Celestino foi liquidado numa operação comandada por Hilário: “Havia um matador profissional, que ganhava para liquidar e que chegou a comandar a polícia militar. Deram pra ele dezoito homens. Um cara de influência e muito capaz. Ele botava fogo na casa, estuprava mulheres, ameaçava fuzilar, etc. A minha casa ficou em cinzas. Os paióis de cereais, de arroz, de milho, para passar um ano, dois. Botaram fogo. Era um terror. Uns amigos nos informaram que ele tinha uma amante, muito bonita, perto da cidade. Essas coisas funcionam no campo. O cara tinha um sinal de buzina e de tiro. O cara deu dois tiros e tocou a buzina. De tal maneira que nós dissemos: Bom, é hoje. Fomos lá, fizemos o cerco e pegamos o cara na saída. Saldanha não estava nisso. Foi uma equipe de quatro. Celestino estava com esse menino na garupa do cavalo, que vinha para trazer o animal para casa enquanto ele ia pegar a condução para a cidade. O fato em si deu muita repercussão porque nós acertamos vinte e dois tiros (contamos os cartuchos). Foram quarenta e quatro buracos e a criança, um molequinho, não levou um arranhão. Nem o cavalo. Esse guri se jogou, é evidente, mas os primeiros tiros foram mortais no cara, quando o guri estava agarrado na cintura dele. Acertamos tudo nele. Nós atirávamos muito bem. A gente cortava cipó com tiro de fuzil. Eu matava passarinho de winchester, com uma bala. Toda a nossa turma era muito boa de tiro. Nós escolhemos esses quatro que foram lá, quatro caras que não tremiam. Nós sabíamos que a missão era complicada, que ninguém podia vacilar. Tínhamos que acertar mesmo. Não teve um erro. Além de tudo, havia um ódio, porque esse cara era bandido de sangue-frio. Então tínhamos que matar esse cara a sangue-frio mesmo. Não demos tempo a ele, que morreu com o revólver na mão. Deu ainda dois tiros, mas já estava morrendo. Eu digo tudo isto porque eu era o comandante. Éramos eu e mais três. Isto foi em 1951”.

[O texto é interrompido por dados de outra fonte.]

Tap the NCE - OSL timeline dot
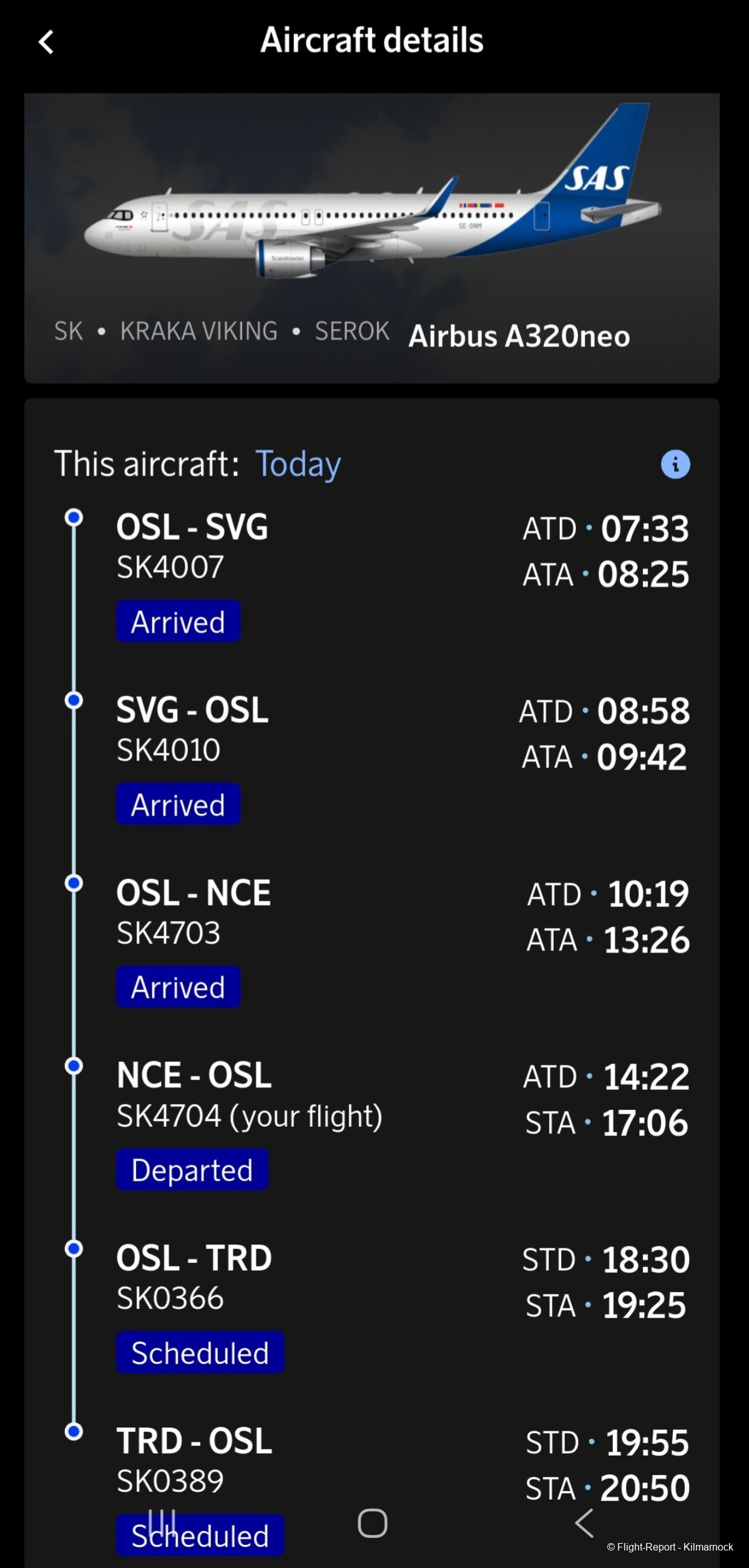 pos(74,1066)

A luta armada terminou após a assinatura de um acordo. Hilário esclarece: “Tenho a impressão de que foi em setembro ou outubro [de 1951]. Botamos a nossa turma para negociar. Não eram do Partido, mas simpatizantes, gente nossa, comerciantes, vereadores das cidades próximas (Centenário, Londrina). Montamos uma comissão onde o Saldanha jogou um papel decisivo. A luta em si foi parcialmente vitoriosa, pois nós conseguimos, mais ou menos, assentar cerca de mil famílias, com título de propriedade – estão lá até hoje – uma parte delas na própria região. Só que reduziram as áreas para dar para mais gente. Receberam terra legalizada. Hoje estão todos bem de vida, fazendeirinhos. No meu caso e no caso da minha família toda (os tios, primos e amigos), nós fomos levados para Paranavaí. Eu recebi trezentos hectares de terra, embora de qualidade inferior à de Porecatu, que era de primeira qualidade (terra roxa), própria para cana-de-açúcar. Enquanto não assentaram, não indenizaram as famílias que foram transferidas (um valor pequeno, mas que ajudou), continuamos a luta. Quando todo mundo foi transferido, encaminhado e recebendo as terras, aí, nós desarmamos o grupo, que nunca passou de 18 homens”.”